One of the issues I know to be the problem, is that students are not exposed to a variety of well-informed discussion and debates on a regular basis. So they can’t see what being well read looks like. Dr. Wandia appears to them as a mad woman, and they are told that many times outside the class whenever they mention my name. So they are able to isolate what I say as “that’s how she is.”
The students have to see a culture of reading and informed discussion outside the class. That’s kinda hard when you have a drunkard for president, a buffoon for governor, and a politician’s kid showing people the finger after her father has stolen money. Do you know that many students don’t know my stand on education? I stopped sending the links on my media appearances when I realized they don’t watch them. Because that’s like homework.
University education in Kenya means living in a bubble.
I want to be cynical and not care, give multiple choice questions and use some rubric from the Commission to say to the external examiner “I did my job. What’s your problem?” But I know that after the students graduate, everyone will blame me, the teacher, for scanty knowledge.
Maybe I should ask Dr. Matiang’i. He studied literature up to PhD but fought against the arts and humanities when he was at Jogoo house. He might tell me what these contradictions are about.
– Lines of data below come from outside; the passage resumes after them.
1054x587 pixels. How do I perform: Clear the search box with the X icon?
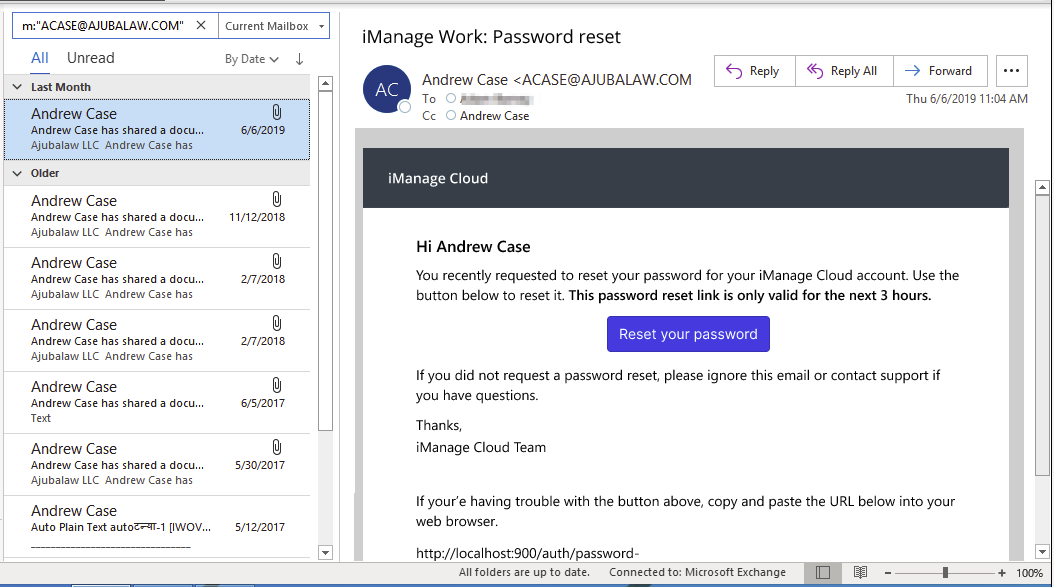tap(201, 26)
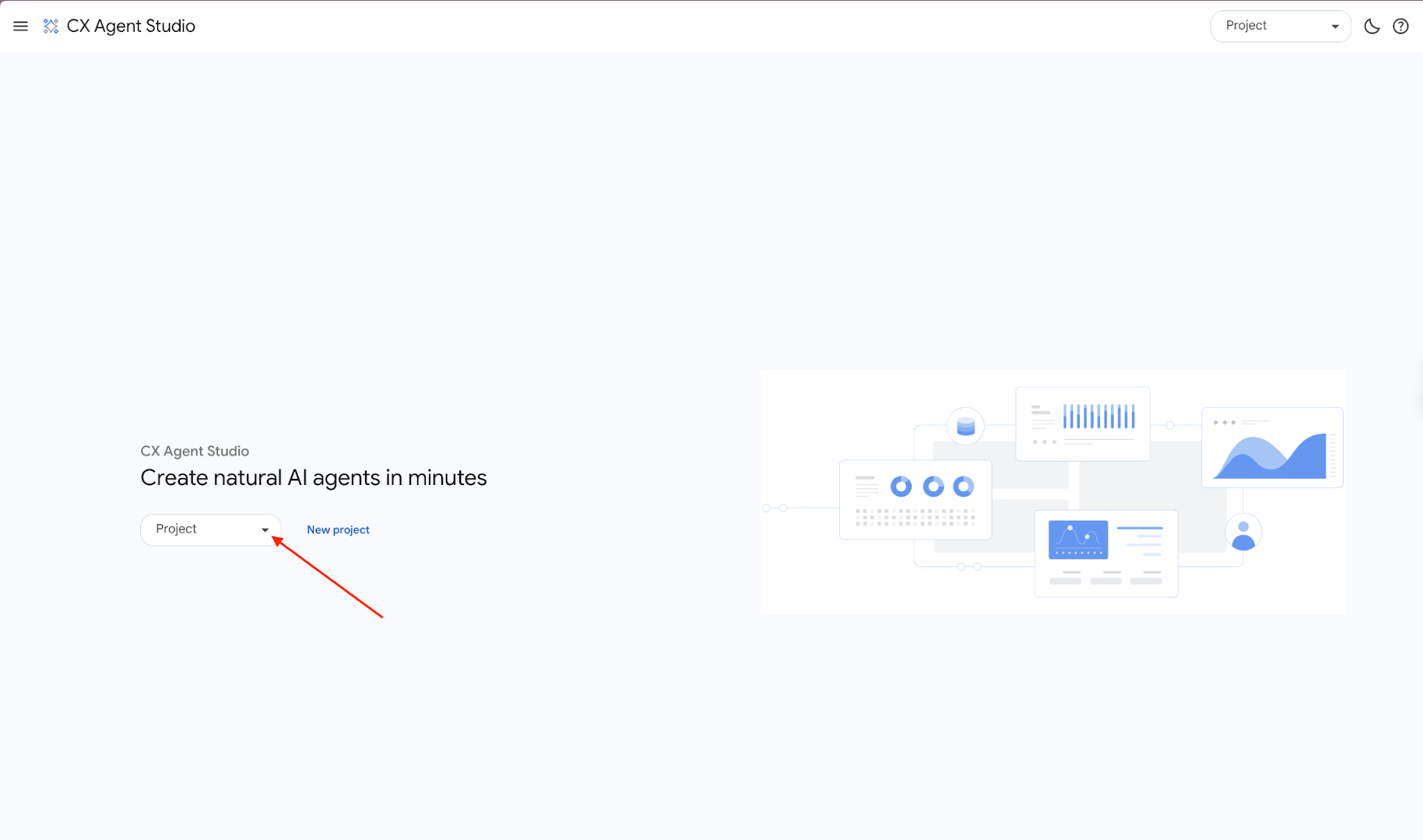Click the CX Agent Studio logo icon
The image size is (1423, 840).
coord(51,26)
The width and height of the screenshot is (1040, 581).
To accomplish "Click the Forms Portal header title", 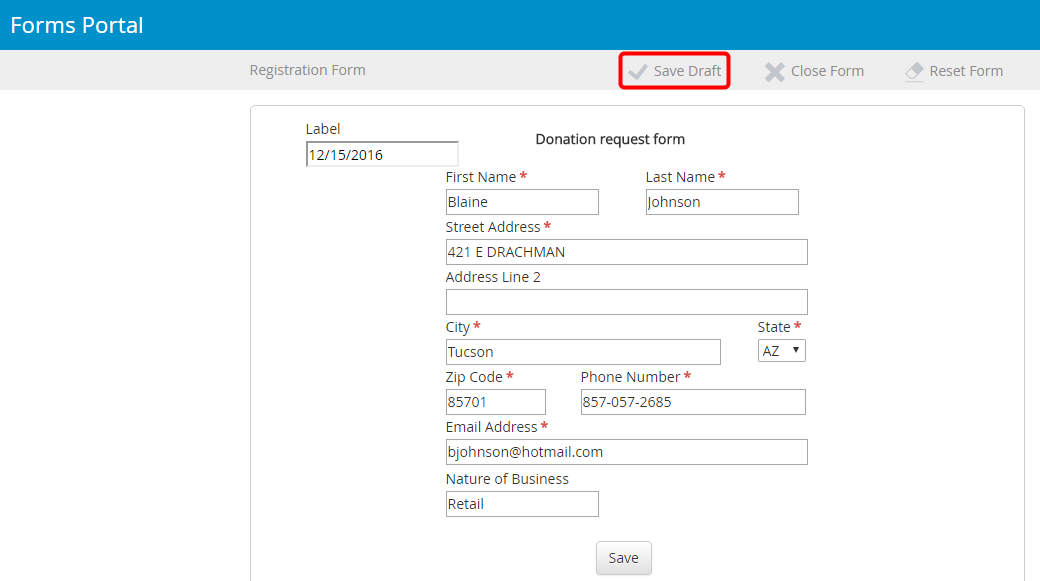I will point(77,25).
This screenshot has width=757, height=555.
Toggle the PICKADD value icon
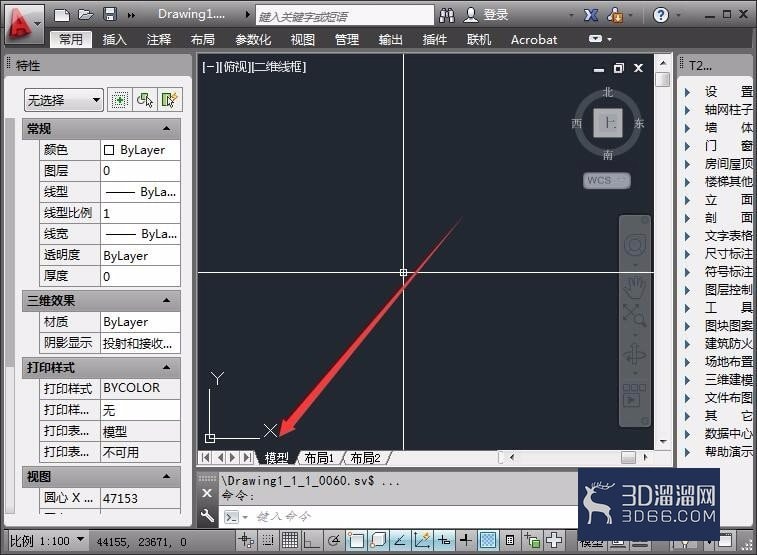(119, 100)

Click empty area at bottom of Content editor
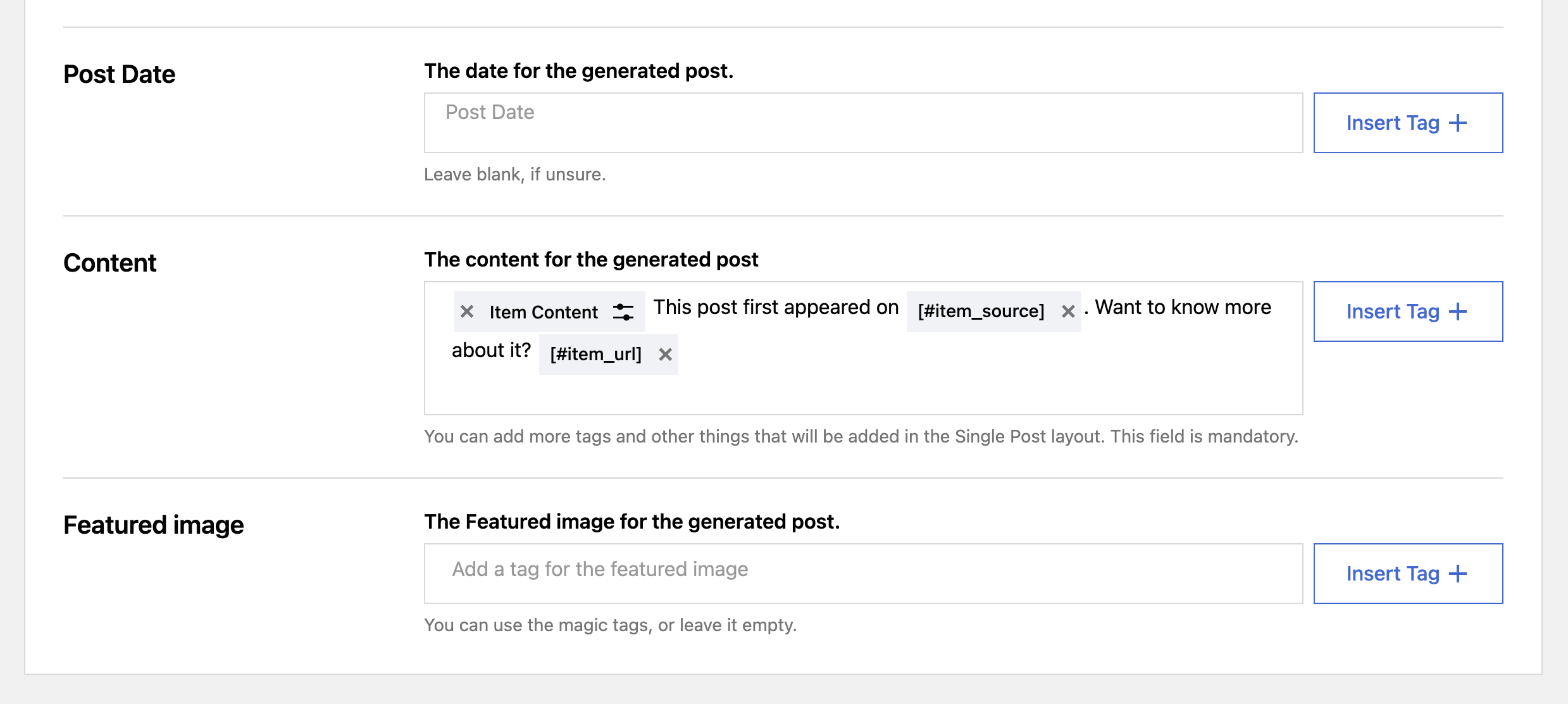[x=863, y=395]
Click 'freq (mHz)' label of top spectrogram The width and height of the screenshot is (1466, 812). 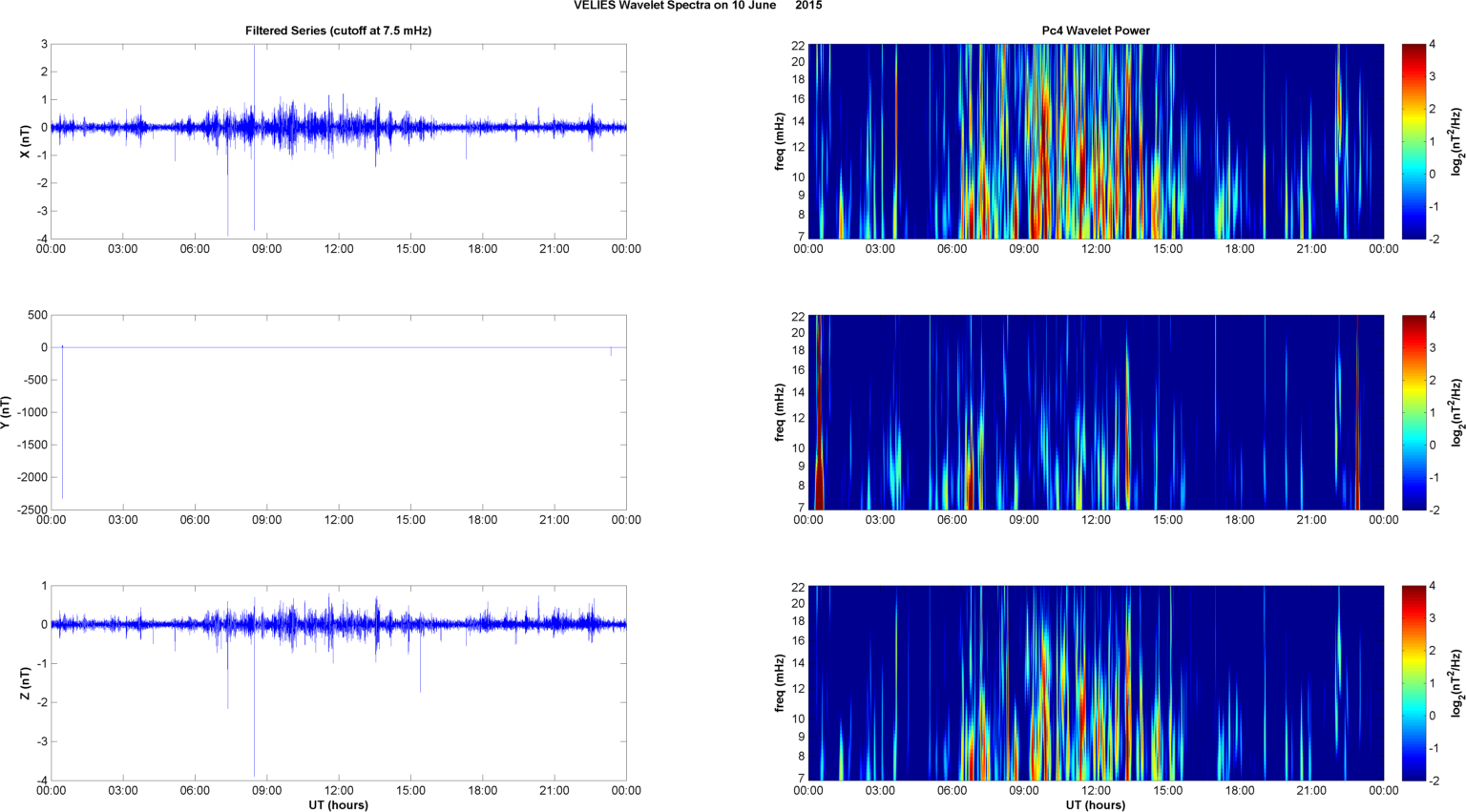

Because from where I sit, what I see is that we’re being dishonest and refusing to take responsibility for our position on education. It’s the dishonesty that annoys me the most. I have to perform teaching, rather than actually teach.
That’s what the Commission of University Education wants. They tell us that all the time. They want “performance.” So I’ll have to twist my soul and provide the performance, while pretending to be authentic.